教員時代に感じたこと
これまで教員をやってきて一番感じたことは、「子どもたちのために使ってあげられる時間がないこと」でした。
現場では、止まらない人手不足に加えて、教えなければいけないカリキュラムなどは増えていく一方という、抜け出すことのできない負のループと、明日の職場の状況がどうなっているか分からないという感覚でドキドキしながら日々を過ごしていました。
日々の業務の中で、大人の都合ばかりを考慮しなければならないことが多く、子どもたちのことは二の次に考えざるを得ない状況が本当にたくさんありました。
担任時代を思い出すと、毎日の授業を成立させることと、学級が荒れないようにすることに必死でした。悔しいですが、一人ひとりの学力やつまづきに合わせた学習を提供してあげられることはできなかったです。
もちろん、辛いことばかりではなかったです。一生懸命準備した分だけ、子どもたちや保護者の方が喜んでくれることが本当に嬉しかったですし、そこにとてつもないやりがいを感じることはできました。ですが、子どもたちが、素直に一生懸命頑張ってくれるからこそ、準備が間に合わなかったりする現実とのギャップやそこから湧いてくる罪悪感が本当につらかったです。

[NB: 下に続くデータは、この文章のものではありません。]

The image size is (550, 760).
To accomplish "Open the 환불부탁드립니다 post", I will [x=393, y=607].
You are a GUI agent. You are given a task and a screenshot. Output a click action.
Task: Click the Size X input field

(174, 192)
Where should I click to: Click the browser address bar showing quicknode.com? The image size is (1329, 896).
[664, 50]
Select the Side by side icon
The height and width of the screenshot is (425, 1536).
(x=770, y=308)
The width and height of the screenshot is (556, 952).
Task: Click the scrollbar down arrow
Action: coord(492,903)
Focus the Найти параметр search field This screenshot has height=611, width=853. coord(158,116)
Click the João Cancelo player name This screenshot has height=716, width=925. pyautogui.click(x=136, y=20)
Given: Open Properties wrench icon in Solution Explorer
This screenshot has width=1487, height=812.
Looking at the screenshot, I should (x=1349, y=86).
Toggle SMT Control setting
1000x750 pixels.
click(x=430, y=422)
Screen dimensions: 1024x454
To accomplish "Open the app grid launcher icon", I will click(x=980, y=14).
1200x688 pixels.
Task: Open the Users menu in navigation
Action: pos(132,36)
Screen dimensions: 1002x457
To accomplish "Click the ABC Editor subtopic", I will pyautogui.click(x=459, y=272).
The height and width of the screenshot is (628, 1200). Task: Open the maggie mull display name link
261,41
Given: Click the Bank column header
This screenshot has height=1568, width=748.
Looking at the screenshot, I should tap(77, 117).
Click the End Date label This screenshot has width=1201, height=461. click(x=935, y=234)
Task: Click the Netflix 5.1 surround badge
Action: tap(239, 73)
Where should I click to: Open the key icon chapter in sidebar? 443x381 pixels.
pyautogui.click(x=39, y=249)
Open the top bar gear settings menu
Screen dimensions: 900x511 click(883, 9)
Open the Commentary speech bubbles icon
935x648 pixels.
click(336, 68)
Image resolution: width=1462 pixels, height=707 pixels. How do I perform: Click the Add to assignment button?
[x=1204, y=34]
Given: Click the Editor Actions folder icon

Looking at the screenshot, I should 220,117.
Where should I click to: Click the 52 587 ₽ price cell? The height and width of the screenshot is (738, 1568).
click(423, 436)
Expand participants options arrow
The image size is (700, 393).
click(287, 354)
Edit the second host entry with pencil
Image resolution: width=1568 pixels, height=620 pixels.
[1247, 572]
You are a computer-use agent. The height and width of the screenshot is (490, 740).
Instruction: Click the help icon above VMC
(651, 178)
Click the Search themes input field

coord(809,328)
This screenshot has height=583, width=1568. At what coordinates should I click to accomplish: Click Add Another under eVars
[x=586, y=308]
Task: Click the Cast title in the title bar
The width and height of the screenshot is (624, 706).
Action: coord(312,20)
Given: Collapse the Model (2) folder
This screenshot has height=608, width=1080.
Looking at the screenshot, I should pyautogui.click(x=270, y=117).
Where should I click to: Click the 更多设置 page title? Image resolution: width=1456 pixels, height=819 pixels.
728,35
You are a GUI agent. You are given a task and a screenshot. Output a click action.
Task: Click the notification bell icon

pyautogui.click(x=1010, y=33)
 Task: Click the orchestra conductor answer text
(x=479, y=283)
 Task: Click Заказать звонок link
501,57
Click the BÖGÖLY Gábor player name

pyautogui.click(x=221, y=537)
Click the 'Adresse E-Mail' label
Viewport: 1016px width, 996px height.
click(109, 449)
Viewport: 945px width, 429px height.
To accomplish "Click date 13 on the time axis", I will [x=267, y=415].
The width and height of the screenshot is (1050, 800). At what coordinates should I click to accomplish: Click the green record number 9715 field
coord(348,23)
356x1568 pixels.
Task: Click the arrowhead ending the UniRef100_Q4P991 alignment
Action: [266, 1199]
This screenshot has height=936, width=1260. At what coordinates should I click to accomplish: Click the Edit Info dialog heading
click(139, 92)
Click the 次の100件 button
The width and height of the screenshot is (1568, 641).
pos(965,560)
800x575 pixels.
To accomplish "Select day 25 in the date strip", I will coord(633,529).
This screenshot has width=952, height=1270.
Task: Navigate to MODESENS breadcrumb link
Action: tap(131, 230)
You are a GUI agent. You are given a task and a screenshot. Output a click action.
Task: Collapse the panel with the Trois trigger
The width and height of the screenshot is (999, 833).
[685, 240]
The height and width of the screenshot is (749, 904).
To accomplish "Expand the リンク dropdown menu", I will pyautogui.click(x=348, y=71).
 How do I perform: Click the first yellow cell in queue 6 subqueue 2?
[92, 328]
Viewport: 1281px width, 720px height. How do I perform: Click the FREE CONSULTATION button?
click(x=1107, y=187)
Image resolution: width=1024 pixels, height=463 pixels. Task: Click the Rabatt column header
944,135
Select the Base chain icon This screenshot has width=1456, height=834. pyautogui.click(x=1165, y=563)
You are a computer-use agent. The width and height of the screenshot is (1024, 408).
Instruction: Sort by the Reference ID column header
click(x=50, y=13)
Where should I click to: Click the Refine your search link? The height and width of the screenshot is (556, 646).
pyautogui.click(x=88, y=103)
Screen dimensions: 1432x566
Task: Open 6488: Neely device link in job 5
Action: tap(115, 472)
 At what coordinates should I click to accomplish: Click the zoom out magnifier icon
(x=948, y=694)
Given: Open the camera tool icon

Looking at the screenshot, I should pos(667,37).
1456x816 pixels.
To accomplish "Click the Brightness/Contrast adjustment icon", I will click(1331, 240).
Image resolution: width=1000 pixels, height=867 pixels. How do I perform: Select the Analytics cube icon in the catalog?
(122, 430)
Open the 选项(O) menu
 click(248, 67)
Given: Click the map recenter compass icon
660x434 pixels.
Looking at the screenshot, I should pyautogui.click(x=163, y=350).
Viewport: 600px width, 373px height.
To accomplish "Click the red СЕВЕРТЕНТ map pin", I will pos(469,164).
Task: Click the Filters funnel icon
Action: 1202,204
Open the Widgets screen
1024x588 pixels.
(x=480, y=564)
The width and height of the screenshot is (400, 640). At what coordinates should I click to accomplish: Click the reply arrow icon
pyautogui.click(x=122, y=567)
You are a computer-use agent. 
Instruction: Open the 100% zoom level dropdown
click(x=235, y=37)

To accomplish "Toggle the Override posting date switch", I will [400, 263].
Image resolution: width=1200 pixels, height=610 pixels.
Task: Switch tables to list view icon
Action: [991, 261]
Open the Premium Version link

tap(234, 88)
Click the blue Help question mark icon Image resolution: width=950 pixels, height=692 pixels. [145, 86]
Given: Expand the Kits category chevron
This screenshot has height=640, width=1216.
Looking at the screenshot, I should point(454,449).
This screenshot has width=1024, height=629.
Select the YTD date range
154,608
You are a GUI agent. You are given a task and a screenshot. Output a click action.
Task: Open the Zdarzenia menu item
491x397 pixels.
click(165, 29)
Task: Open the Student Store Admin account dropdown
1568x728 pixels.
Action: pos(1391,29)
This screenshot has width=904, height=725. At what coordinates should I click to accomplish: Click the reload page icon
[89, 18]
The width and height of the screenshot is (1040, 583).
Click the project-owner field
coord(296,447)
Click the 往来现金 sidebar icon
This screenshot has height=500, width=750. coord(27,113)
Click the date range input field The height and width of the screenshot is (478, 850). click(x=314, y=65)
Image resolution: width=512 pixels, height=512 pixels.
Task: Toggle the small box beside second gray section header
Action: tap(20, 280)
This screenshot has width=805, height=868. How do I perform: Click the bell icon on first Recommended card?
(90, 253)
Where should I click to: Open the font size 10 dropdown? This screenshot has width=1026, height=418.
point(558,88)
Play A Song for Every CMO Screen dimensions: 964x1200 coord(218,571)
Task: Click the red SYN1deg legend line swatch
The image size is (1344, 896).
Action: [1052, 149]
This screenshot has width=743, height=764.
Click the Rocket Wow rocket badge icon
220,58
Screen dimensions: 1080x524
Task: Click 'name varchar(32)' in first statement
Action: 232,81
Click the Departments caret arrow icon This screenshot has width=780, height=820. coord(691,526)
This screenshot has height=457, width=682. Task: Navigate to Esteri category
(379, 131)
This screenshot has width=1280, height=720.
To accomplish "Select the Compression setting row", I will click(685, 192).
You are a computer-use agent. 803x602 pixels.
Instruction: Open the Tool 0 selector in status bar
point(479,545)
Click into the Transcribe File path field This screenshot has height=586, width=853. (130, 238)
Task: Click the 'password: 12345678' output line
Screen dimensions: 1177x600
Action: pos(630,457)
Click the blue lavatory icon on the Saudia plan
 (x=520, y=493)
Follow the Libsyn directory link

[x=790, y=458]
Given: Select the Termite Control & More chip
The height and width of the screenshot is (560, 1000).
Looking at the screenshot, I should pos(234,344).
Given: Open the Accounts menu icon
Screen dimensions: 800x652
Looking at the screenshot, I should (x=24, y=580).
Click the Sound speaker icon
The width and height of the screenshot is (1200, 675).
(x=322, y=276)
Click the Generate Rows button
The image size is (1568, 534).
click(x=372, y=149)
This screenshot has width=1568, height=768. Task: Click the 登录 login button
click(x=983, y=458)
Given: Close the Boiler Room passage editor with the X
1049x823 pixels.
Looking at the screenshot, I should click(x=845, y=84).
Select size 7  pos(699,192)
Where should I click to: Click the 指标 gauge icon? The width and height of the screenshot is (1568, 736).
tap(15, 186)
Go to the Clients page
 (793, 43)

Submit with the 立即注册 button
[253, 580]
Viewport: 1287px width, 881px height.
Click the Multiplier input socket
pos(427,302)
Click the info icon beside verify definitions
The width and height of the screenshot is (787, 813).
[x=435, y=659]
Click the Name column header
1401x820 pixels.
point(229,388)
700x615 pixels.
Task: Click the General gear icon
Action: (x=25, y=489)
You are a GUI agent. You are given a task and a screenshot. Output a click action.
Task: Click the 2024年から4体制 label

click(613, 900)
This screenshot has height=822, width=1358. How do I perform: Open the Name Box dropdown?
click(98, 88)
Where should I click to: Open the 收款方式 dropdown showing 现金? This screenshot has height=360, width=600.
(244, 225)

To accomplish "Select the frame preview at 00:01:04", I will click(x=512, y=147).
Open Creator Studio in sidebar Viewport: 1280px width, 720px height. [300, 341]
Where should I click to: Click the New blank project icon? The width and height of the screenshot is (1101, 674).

これからの未来を支えていく子どもたちに、もっと質の高い教育が提供できる環境を今すぐにでも整えていくべきだと思いますが、残念ながら、まだしばらく時間はかかりそうだと感じています。
そんなこれまでの経験から、個別で学習を教えられる環境づくりを自分でするしかないと思い、学習塾の立ち上げを決意いたしました。
これからの子どもたちには、学校以外の学習環境が必要であり、その居場所は、なるべく学校の内部を知っている人間が担っていかなければならないと感じています。
様々な角度から今の子どもたちの状況をとらえることができるからこそ、目の前の子どもに本当に適している学習環境を提供することができると信じています。